As the Cold War has receded into history, we are learning more about the incredible feats of technology and human achievement that went on in that period. Joining the ranks of books (e.g., Sontag & Drew's "Blind Man's Bluff", Craven's "Silent War" and Tyler's "Running Critical") that deal with the role of the US Naval submarine force is "Dark Waters" by Vyborny & Davis. This book combines the story of the development and exploits of the NR-1 with the story of Vyborny's service aboard this submarine. As one of the "plank owners", Vyborny takes us through the long gestation period and the immense technical challenges of building a small, nuclear powered submarine capable of diving far deeper than its' larger sister SSNs.
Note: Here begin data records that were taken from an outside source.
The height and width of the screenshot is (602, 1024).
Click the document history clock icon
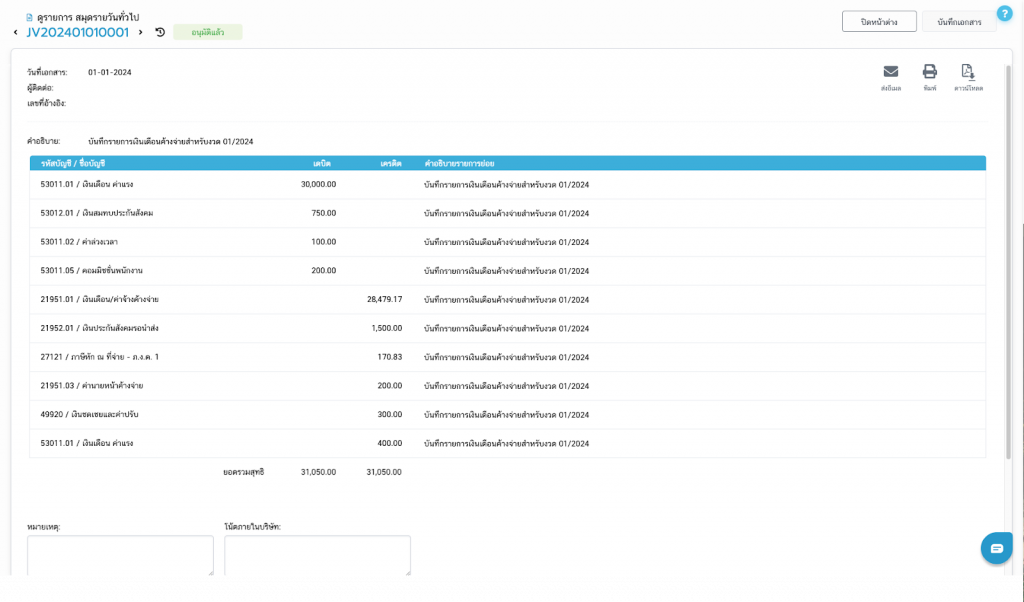(x=160, y=32)
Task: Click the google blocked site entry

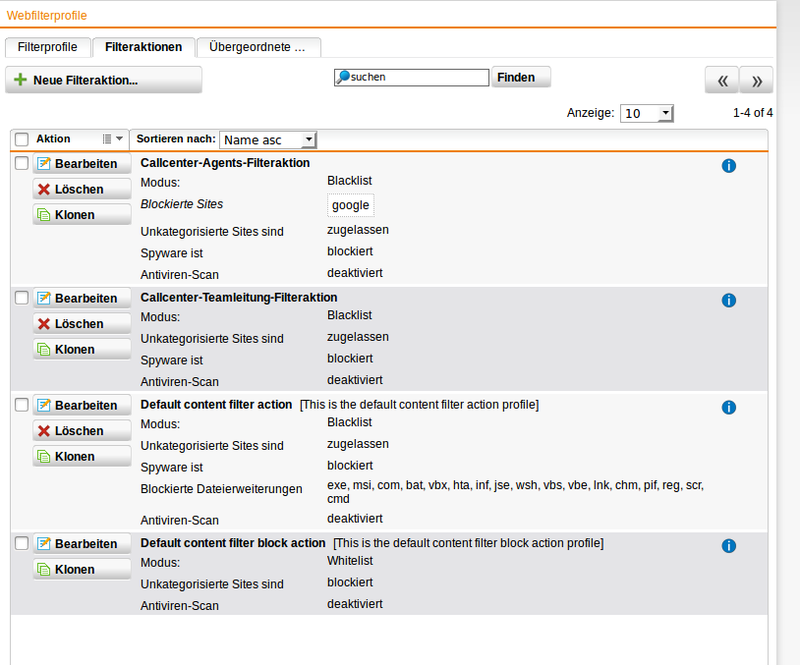Action: [x=350, y=205]
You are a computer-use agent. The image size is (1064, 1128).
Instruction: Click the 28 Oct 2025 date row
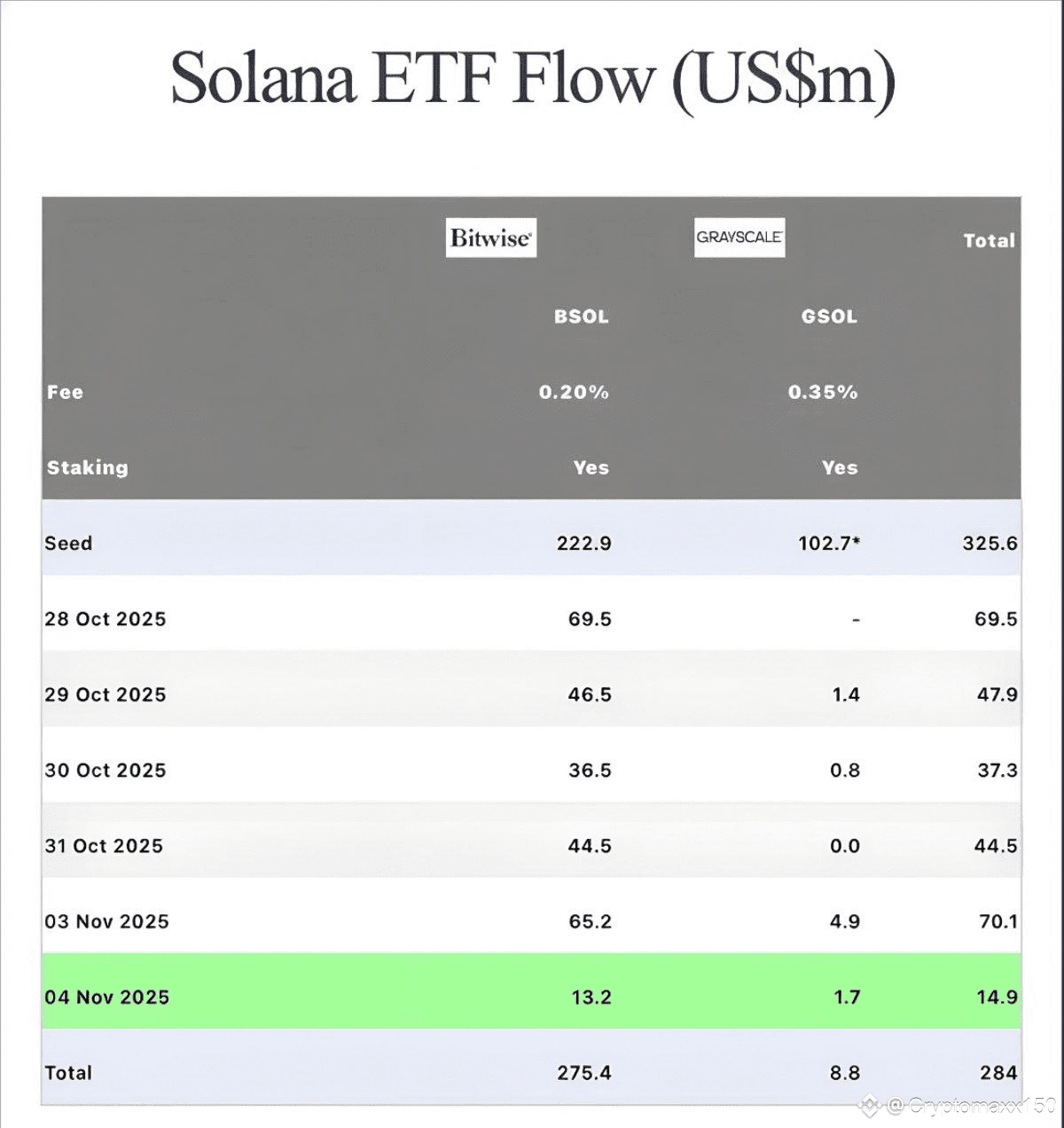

The unique abilities of this submarine to literally drive (on Goodyear truck tires!) along the ocean floor, and the varied uses it is put to during the time period described are fascinating. Vyborny's description of a "routine" short voyage by NR-1 out of Groton that turns into a seafarer's nightmare is vivid and chilling. Along the way we also get further insight into the driving force behind NR-1's development, one of the most fascinating and controversial characters in modern US Naval history, Adm. Rickover. The NR-1 is truly a national resource, and it is a delight to finally have an authoritative insight into the role it has played over the past thirty plus years. Although the book states on its' final page that the NR-1 has become the oldest operational boat in the Navy, I believe the correct statement is that it is the oldest operational submarine in the US Navy (carriers such as CVN 65, Enterprise, predate the NR-1)

I recommend this book to anyone with an interest in either submarine history and operations or the Cold War in general. My only reservation is that I wish the book were longer and had even more fascinating stories about this unique submarine and its' crew!